[Dataset entries]
╭──
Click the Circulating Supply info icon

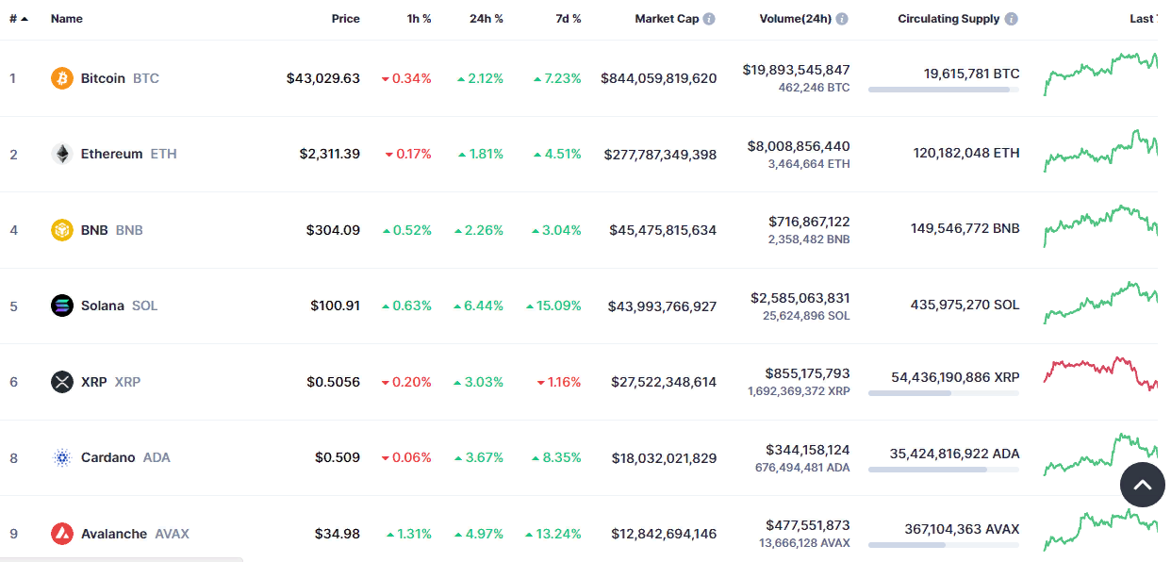(x=1011, y=19)
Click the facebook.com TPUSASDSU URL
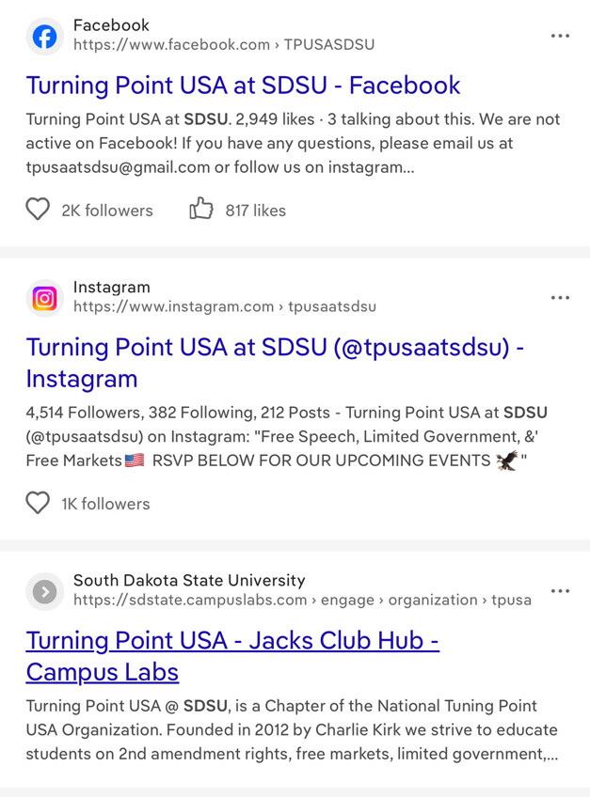Image resolution: width=590 pixels, height=797 pixels. tap(223, 44)
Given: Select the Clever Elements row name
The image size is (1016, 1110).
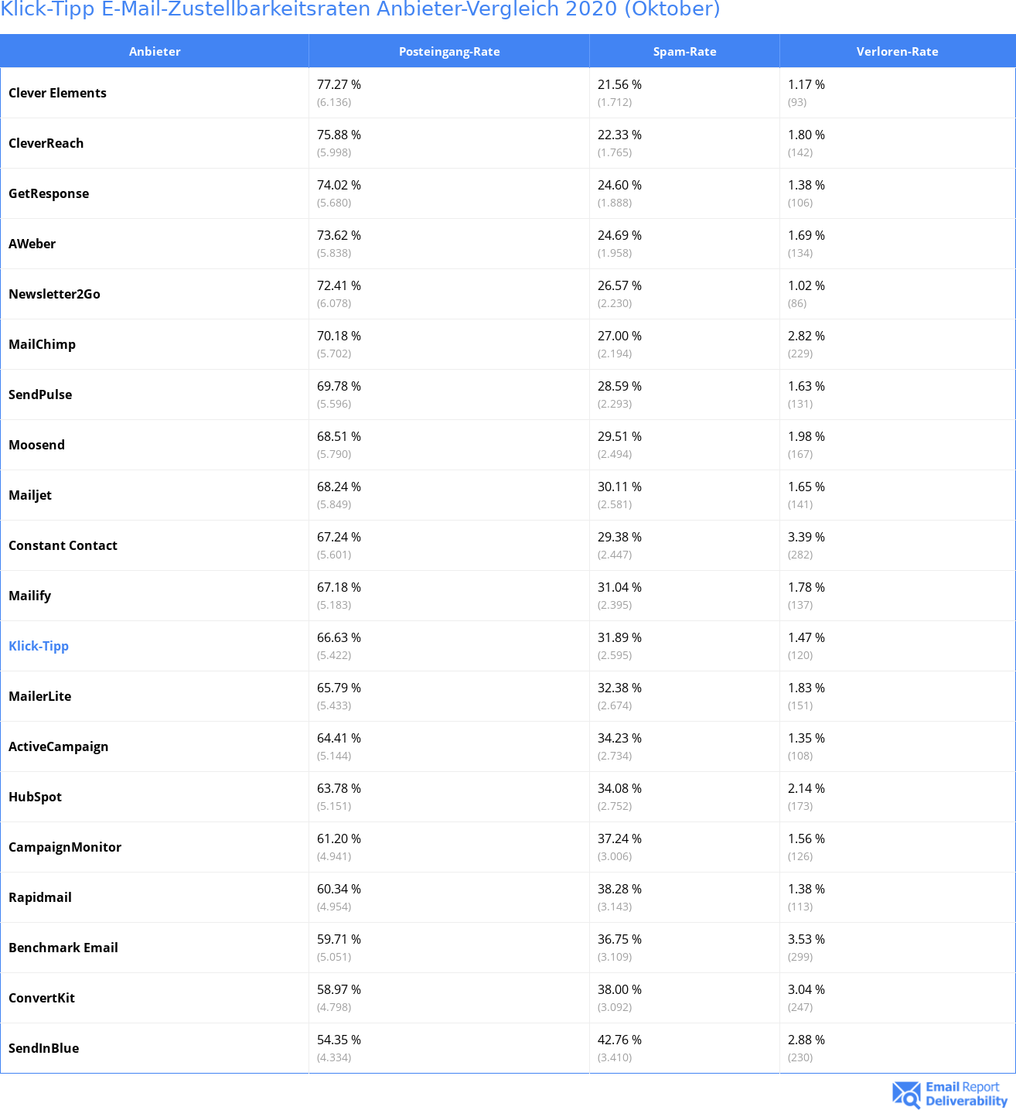Looking at the screenshot, I should coord(57,93).

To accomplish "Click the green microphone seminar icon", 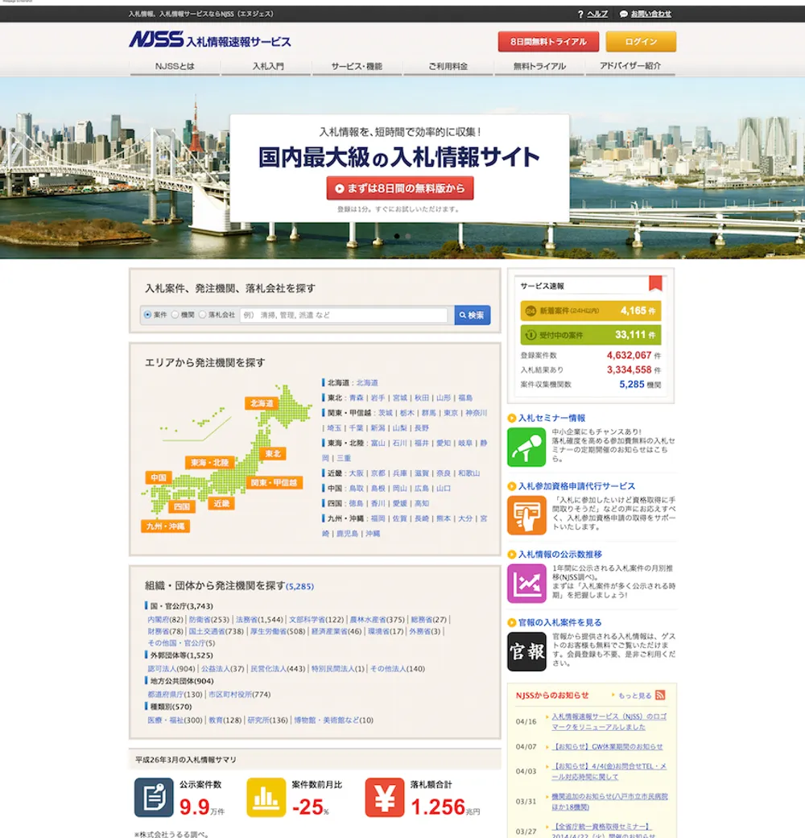I will point(526,447).
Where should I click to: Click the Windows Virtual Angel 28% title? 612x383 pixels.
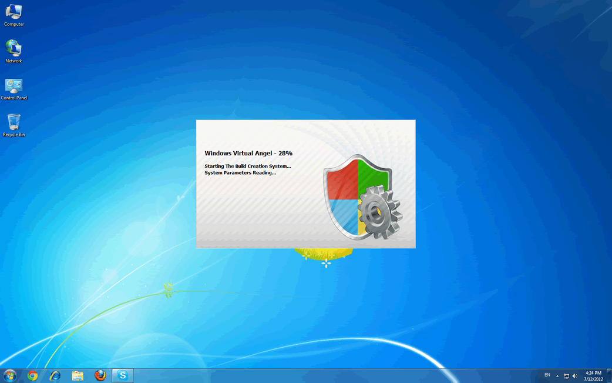point(248,154)
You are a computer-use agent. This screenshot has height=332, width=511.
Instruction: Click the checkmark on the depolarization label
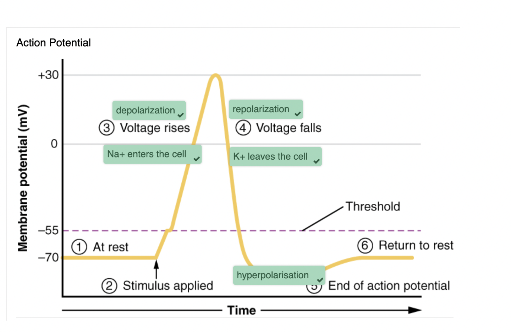coord(181,115)
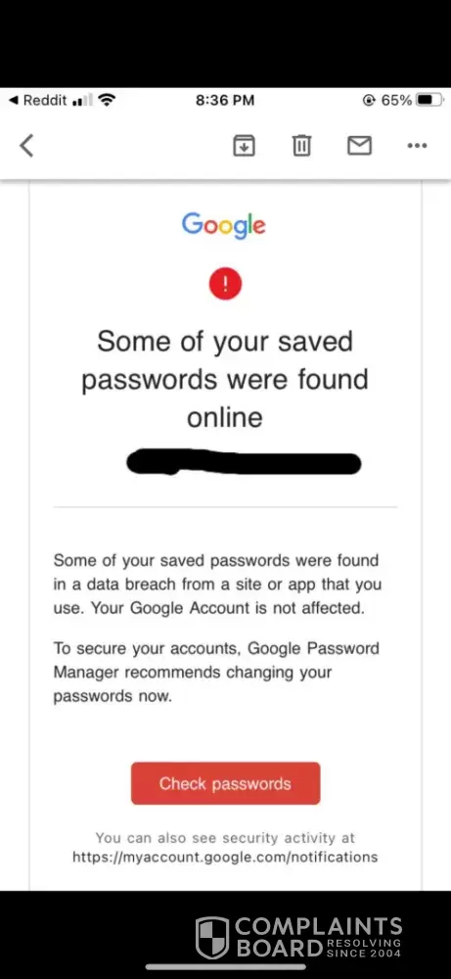Go back using the left chevron arrow
Viewport: 451px width, 979px height.
[26, 146]
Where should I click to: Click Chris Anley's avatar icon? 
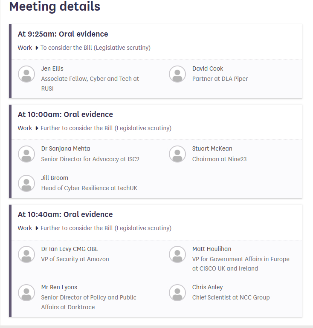pyautogui.click(x=177, y=293)
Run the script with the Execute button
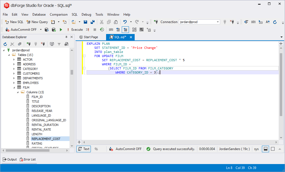285x172 pixels. (77, 30)
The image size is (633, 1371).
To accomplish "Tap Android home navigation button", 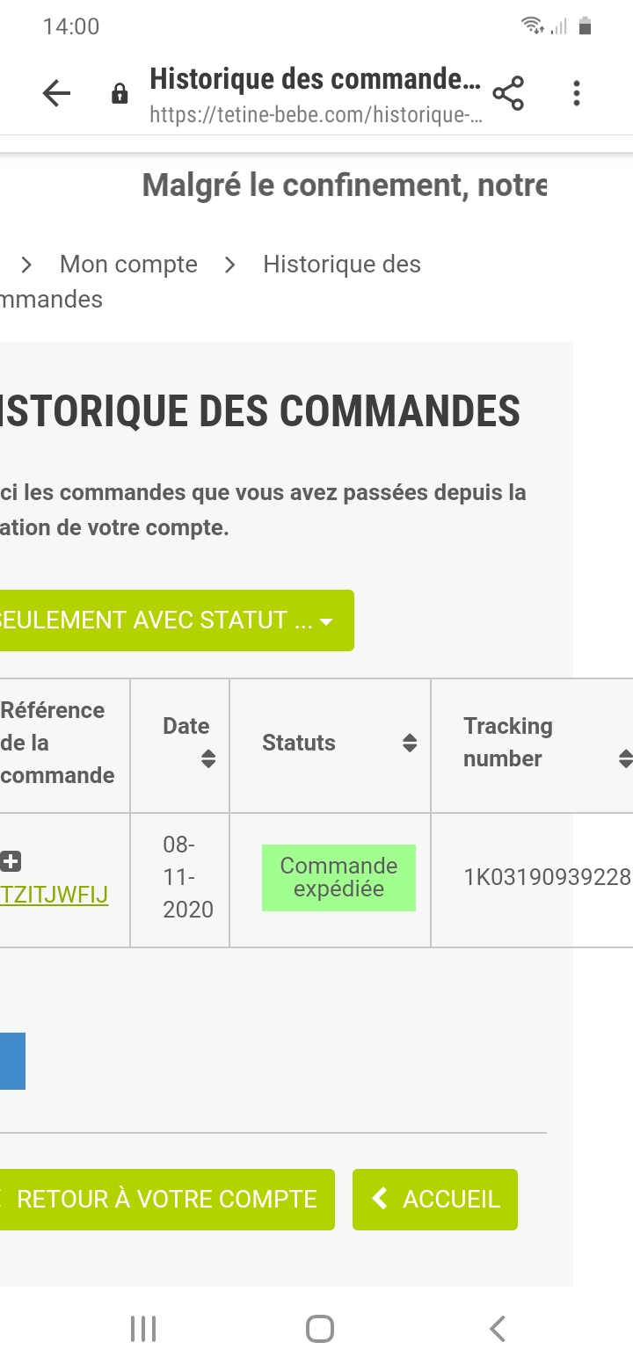I will [x=320, y=1329].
╰──
§ Aim of the exercise
The lines above from the line with "Instruction: Click the" through the line with "The image size is (633, 1371)." are to be given again word for word, with no pictures among them.

§ Task answer
Instruction: Click the checkmark on the depolarization label
coord(181,115)
Go back using the left chevron arrow
Viewport: 451px width, 979px height.
[26, 146]
Where should I click to: Click Chris Anley's avatar icon? 
pyautogui.click(x=177, y=293)
Run the script with the Execute button
285x172 pixels. (77, 30)
The image size is (633, 1371).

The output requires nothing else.